▶ About this exercise:
Please quote exactly the lines below from the line containing "Image resolution: width=864" to the line containing "You are a computer-use agent. This", both lines included, and nothing else.
________________________
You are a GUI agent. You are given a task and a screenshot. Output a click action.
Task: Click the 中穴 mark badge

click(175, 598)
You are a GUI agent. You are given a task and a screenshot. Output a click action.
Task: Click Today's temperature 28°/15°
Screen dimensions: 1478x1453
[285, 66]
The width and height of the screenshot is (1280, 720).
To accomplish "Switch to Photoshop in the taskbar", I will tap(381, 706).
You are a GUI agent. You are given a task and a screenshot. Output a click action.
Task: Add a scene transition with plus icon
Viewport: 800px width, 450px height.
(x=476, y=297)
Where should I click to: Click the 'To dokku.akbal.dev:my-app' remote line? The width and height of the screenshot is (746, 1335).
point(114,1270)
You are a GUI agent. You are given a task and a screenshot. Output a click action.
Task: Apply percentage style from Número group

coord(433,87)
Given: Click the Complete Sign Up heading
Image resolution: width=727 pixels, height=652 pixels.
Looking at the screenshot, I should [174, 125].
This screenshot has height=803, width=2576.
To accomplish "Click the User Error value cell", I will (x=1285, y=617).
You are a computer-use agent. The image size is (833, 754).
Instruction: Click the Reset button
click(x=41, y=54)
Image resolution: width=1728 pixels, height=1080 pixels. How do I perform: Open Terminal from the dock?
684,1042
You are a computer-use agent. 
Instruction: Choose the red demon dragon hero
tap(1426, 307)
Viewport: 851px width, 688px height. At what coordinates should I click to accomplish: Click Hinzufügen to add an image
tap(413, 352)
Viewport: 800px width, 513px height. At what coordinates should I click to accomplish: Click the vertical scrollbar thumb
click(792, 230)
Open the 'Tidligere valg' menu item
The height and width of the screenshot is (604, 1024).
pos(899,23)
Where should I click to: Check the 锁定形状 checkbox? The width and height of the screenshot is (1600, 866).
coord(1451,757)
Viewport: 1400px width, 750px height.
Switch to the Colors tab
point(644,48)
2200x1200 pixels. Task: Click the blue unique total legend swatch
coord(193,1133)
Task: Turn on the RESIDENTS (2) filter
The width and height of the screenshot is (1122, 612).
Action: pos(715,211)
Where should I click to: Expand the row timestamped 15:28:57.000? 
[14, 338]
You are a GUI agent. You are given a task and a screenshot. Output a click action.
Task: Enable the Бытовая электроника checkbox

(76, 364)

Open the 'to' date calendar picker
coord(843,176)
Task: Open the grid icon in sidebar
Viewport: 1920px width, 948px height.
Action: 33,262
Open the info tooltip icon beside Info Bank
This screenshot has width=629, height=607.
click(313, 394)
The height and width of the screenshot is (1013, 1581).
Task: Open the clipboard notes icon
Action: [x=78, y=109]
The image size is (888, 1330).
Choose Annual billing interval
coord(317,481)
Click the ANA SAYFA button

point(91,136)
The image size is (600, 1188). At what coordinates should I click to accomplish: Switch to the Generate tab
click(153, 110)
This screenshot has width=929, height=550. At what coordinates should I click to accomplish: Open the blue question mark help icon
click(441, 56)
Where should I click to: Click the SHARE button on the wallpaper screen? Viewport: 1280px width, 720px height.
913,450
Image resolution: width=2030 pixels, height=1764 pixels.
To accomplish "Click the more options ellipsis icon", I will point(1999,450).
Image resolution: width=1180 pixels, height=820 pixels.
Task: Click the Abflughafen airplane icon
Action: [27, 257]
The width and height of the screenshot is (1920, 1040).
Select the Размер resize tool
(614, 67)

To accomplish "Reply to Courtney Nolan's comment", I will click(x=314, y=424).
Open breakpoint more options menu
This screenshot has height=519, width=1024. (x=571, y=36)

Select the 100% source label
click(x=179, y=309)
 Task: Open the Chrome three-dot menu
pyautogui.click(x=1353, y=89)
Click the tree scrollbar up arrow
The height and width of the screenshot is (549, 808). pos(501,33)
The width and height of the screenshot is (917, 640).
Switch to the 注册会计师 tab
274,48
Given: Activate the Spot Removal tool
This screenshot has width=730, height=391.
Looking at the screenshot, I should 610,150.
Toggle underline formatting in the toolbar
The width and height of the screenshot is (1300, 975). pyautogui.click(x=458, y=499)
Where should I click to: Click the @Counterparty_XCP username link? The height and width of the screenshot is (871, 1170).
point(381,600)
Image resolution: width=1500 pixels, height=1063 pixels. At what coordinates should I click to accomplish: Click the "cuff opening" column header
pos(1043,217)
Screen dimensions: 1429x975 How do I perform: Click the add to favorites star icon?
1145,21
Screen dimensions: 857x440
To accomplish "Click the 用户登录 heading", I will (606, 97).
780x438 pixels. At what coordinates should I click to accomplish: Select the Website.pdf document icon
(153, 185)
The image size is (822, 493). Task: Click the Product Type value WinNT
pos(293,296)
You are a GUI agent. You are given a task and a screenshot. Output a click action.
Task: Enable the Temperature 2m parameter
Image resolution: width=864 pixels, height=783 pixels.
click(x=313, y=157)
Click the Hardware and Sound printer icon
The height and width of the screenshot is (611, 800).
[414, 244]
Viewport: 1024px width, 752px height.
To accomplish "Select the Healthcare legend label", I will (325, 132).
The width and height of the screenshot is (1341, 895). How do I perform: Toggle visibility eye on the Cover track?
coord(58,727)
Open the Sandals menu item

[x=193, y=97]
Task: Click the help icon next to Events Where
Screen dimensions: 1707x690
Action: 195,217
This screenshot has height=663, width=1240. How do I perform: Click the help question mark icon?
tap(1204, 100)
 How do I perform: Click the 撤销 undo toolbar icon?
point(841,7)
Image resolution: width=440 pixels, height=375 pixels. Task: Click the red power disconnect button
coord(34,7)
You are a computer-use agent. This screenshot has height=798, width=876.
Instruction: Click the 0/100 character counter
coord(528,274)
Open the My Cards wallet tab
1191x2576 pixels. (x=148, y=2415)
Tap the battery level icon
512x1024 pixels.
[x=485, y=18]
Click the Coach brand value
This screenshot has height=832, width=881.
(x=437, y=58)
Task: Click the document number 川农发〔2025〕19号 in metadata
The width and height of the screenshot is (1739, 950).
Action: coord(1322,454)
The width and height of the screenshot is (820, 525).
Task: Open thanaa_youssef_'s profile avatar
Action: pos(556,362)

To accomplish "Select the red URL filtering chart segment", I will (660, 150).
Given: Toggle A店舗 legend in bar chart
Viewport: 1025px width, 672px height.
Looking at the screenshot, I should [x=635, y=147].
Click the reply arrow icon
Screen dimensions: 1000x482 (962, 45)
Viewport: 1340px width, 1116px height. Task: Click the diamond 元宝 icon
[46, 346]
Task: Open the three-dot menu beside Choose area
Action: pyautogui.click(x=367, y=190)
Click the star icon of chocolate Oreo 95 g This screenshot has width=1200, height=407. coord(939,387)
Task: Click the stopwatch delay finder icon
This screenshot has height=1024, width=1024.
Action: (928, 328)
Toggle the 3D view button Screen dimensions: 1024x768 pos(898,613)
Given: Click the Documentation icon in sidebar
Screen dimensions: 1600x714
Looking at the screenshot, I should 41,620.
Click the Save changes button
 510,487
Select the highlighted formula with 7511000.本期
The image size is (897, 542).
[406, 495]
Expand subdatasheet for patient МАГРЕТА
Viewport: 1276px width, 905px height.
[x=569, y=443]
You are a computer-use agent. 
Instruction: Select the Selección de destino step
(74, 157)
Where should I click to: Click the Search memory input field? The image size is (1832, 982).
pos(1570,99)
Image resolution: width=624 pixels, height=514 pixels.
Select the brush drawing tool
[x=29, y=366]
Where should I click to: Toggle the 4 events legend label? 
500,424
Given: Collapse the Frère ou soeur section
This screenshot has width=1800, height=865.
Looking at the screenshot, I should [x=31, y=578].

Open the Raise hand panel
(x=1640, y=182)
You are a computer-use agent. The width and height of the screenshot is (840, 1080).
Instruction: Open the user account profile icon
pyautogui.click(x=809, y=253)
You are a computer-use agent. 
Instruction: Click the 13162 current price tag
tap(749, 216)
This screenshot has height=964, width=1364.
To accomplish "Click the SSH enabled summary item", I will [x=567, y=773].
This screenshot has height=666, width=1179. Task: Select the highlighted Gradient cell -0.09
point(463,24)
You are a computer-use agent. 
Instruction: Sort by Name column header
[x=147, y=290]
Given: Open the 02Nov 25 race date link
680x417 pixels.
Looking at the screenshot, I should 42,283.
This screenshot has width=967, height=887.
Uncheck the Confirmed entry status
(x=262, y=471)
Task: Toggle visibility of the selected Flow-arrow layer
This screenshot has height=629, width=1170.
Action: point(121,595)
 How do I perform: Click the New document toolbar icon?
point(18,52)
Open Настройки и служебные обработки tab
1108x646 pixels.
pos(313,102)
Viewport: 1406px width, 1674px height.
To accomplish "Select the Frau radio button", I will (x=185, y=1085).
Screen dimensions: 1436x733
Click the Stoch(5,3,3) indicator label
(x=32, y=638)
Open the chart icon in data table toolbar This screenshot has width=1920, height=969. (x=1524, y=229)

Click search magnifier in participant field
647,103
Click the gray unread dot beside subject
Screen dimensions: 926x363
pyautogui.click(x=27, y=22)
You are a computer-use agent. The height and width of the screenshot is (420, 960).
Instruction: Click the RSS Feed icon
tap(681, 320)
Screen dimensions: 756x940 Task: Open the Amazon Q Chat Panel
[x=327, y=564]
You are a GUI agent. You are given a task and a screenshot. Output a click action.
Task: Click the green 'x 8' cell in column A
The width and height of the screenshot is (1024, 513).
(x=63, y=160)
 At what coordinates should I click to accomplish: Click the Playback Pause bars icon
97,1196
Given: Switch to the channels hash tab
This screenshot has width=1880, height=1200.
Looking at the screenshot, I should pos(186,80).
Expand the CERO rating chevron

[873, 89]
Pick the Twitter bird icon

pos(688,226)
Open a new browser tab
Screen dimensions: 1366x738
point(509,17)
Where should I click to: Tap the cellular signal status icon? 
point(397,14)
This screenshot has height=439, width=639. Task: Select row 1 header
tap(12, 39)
________________________
▶ Output for this exercise:
Image resolution: width=864 pixels, height=783 pixels.
click(x=313, y=157)
Click the Hardware and Sound printer icon
The height and width of the screenshot is (611, 800).
[414, 244]
Viewport: 1024px width, 752px height.
To accomplish "Select the Healthcare legend label", I will (325, 132).
The width and height of the screenshot is (1341, 895). How do I perform: Toggle visibility eye on the Cover track?
coord(58,727)
Open the Sandals menu item

[x=193, y=97]
Task: Click the help icon next to Events Where
Screen dimensions: 1707x690
Action: 195,217
This screenshot has height=663, width=1240. How do I perform: Click the help question mark icon?
tap(1204, 100)
 How do I perform: Click the 撤销 undo toolbar icon?
point(841,7)
Image resolution: width=440 pixels, height=375 pixels. Task: Click the red power disconnect button
coord(34,7)
You are a computer-use agent. This screenshot has height=798, width=876.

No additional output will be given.